Thomas Jefferson, early President far more famous for his Declaration of Independence, did what he said he would: he shrank the size of government, reduced the size of the military, and impounded funds appropriated by Congress when he deemed the appropriations unconstitutional.
Barry Goldwater, the Father of the Modern Conservatism, characterized the domestic overspending as a greater threat to the United States than the Soviet Union. Despite a proper appreciation of the threatening nature of government largess, Goldwater's exaggerated outrage against budget should not have crowded out the national concern over the menacing threat of Soviet dominance.
Ronald Reagan, embodiment of Conservative resurgence, essentially won sixteen years later the election that Goldwater had lost. In eight years, Reagan closed one federal office. At the same time, the budget deficit increased dramatically because of much-needed tax-cuts without the necessary spending cuts. Surging military spending may have bankrupted the Soviet Union, but the crushing debt accrued may end up bankrupting the United States. For all of his Reagan's popularity as small government advocate, Columnist George Will recalls that for all of Reagan's blusterous anti-government rhetoric, his conservatism gave the American people permission to hate government yet love it at the same time.
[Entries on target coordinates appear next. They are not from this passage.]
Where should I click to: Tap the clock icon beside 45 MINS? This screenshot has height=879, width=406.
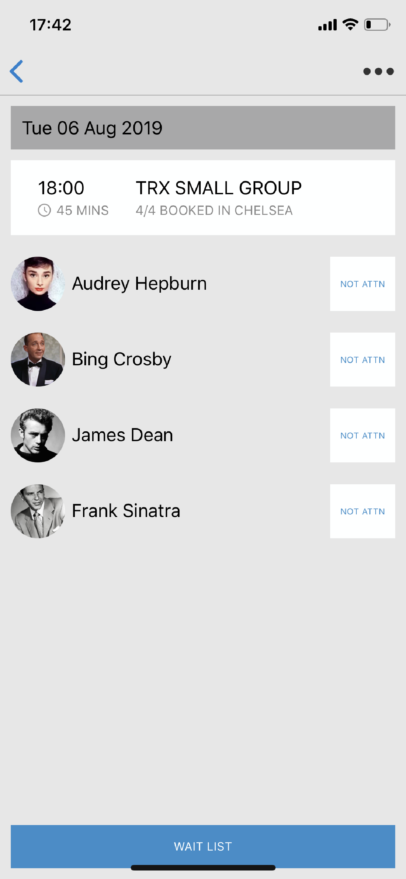44,210
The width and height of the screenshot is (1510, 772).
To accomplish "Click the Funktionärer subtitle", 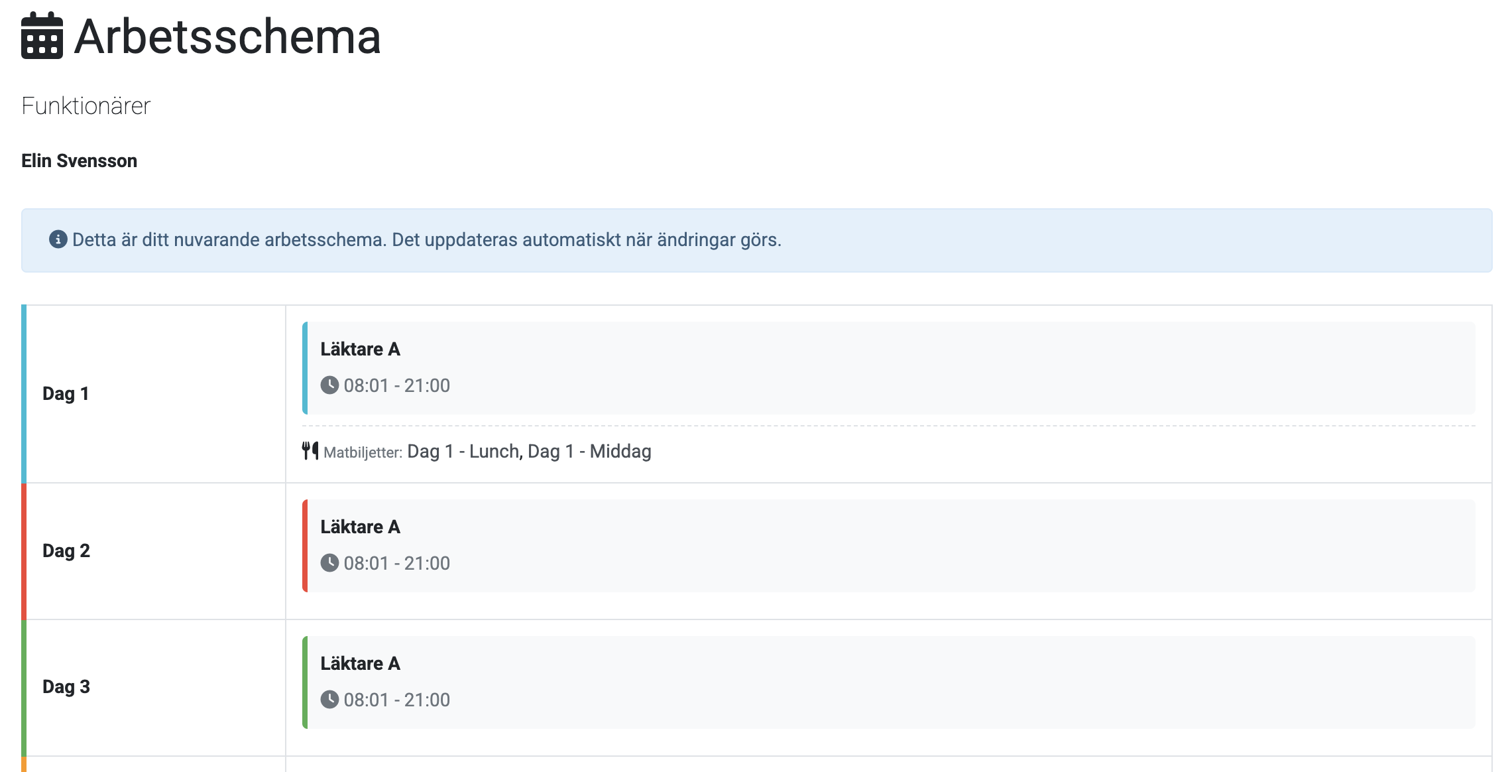I will point(86,106).
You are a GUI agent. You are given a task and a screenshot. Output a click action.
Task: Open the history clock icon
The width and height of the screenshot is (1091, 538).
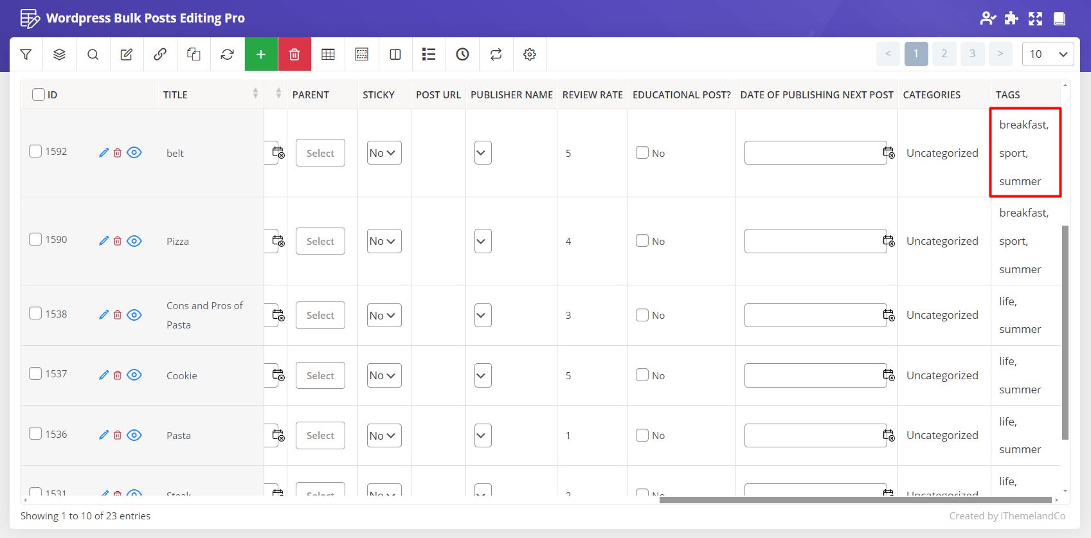[x=462, y=55]
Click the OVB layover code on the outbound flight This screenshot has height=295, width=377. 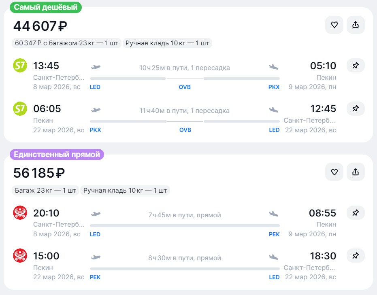185,87
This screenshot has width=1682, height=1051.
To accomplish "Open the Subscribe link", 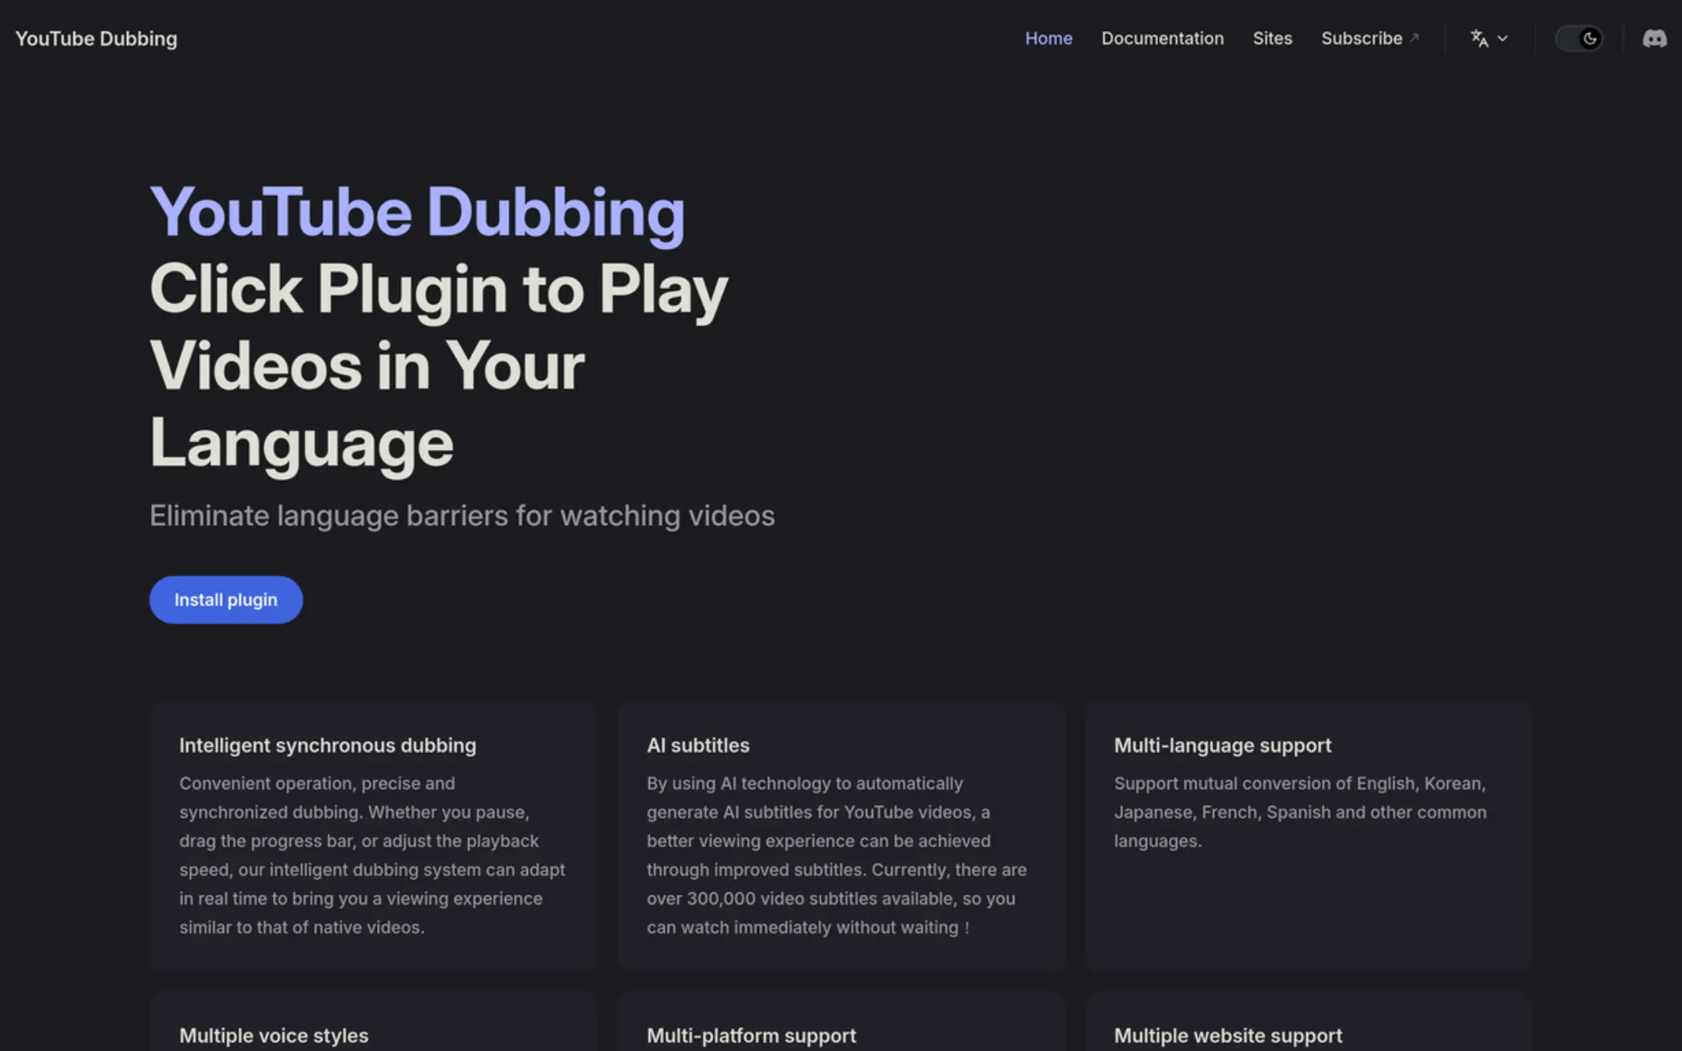I will coord(1361,38).
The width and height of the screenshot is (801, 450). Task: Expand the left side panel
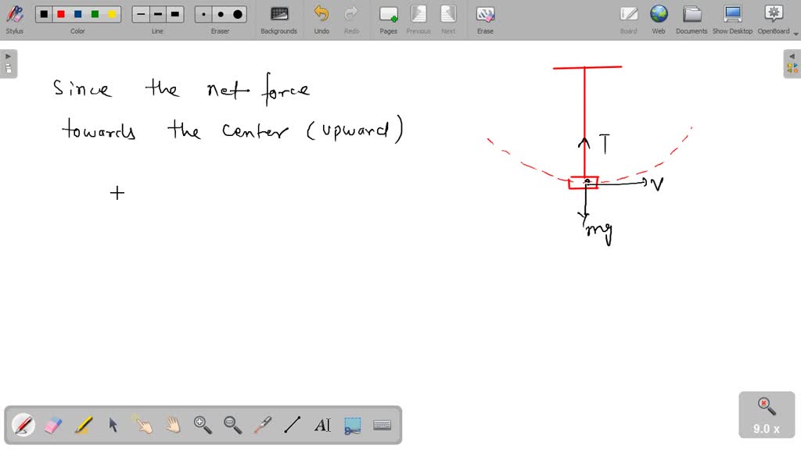(9, 55)
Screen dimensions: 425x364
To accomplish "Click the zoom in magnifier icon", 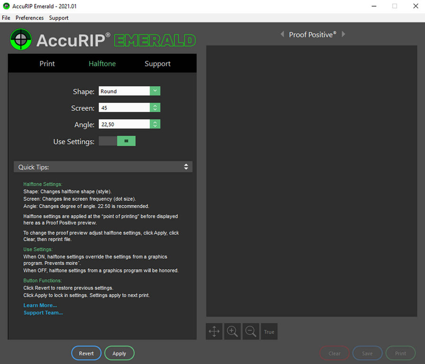I will pos(232,332).
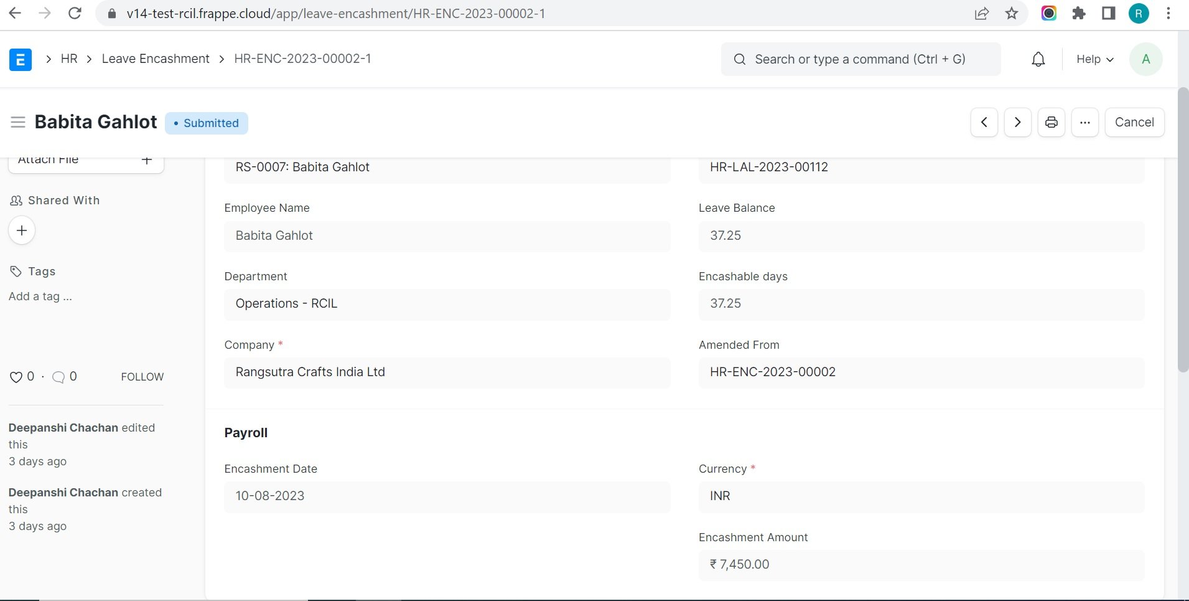Open the Help dropdown
Screen dimensions: 1189x601
click(x=1093, y=59)
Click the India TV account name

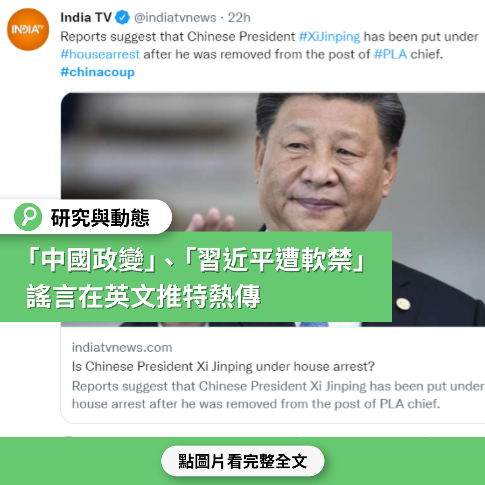coord(86,17)
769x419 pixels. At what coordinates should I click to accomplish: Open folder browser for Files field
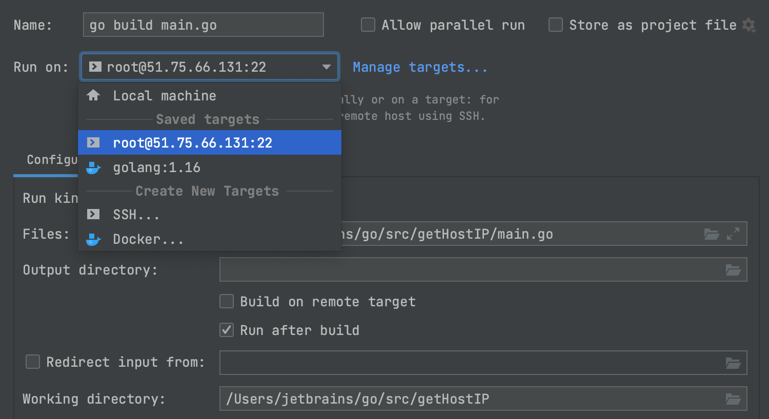(712, 234)
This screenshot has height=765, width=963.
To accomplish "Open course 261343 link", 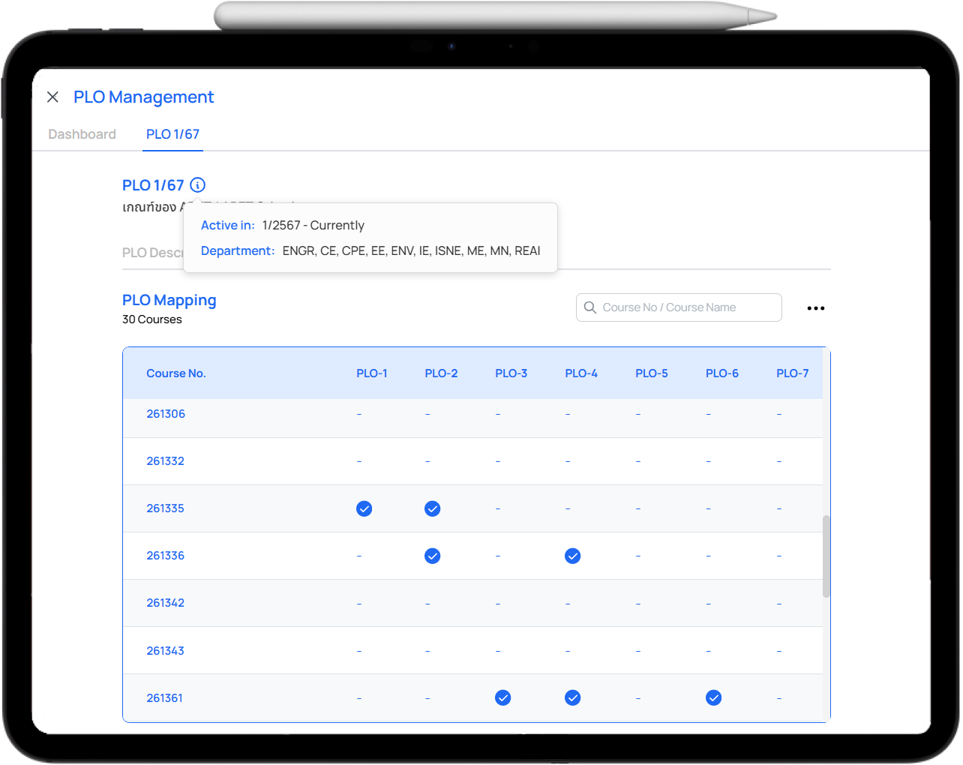I will (165, 651).
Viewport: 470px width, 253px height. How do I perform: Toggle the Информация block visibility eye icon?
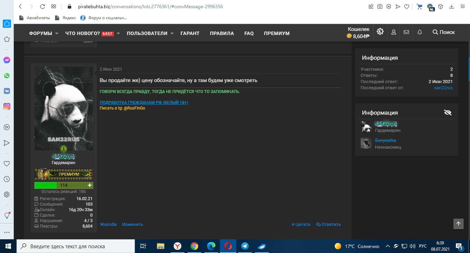[x=448, y=112]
The final misattributed origin of Gerald Ford's caution, Abraham Lincoln would by today's standard be (justifiably) branded a RINO (Republican In Name Only). A big spender who increased the size and scope of government, he instituted an income tax and imposed national hegemony at the expense of states' rights. In furtherance of civil war against the seceding states, Lincoln illegally misappropriated monies without Congressional approval, suspended habeas corpus, expelled a dissenting Democratic Congressman from the Union. He even instituted a draft, which sparked protests throughout the United States, culminating in the New York Draft Riots, forcing him to call federal troops to quell the insurrection. If nothing else, Abraham Lincoln was all "big government" without the "conservative".
Leaving aside the Chief Executives who did not caution against Hand-Out government, President Gerald Ford (and by extension Thomas Jefferson) represents the quiet the fiscal restraint desperately needed in this country, and the message essential to long-term success and integrity for conservatives in the long-term. They were small government conservatives. These executives resisted the temptation to throw money at domestic problems through executive order or Congressional intimidation.
In the annals of United States History, Gerald Ford does not figure prominently. Yet executives who advocate restraint will not be prominent (Fellow small-government President Thomas Jefferson held his tenure as President in such low esteem that he did not even include his Administration on his tombstone as one of his chief accomplishments. He placed precedence on his role as founder of the University of Virginia!). The Presidents who make the history books are the Presidents who did too much, who expanded the power of the Presidency at the expense of Congress, who ruled more as autocrats vs. constitutional representatives.
If Conservatives want to achieve any long-term success, they must stick to their principles. That begins with attributing ideas to their proper sponsors, and understanding the errors that will ensue in failing to do so.